Job
Print everything from the line containing "Click the model name SM-S918B/DS" down to the line containing "click(x=240, y=291)", including both of those lines, word for word. Leave the pictures out of your answer.

Extracted entries
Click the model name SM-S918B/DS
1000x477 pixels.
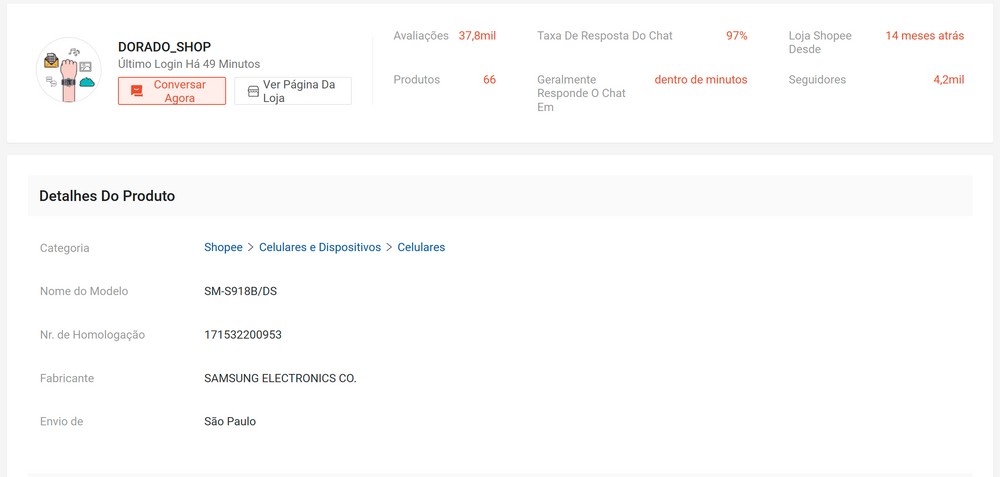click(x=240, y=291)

...

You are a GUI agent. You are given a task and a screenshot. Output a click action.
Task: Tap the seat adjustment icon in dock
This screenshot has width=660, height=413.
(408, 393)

Task output
Click the model name SM-S918B/DS
1000x477 pixels.
click(x=240, y=291)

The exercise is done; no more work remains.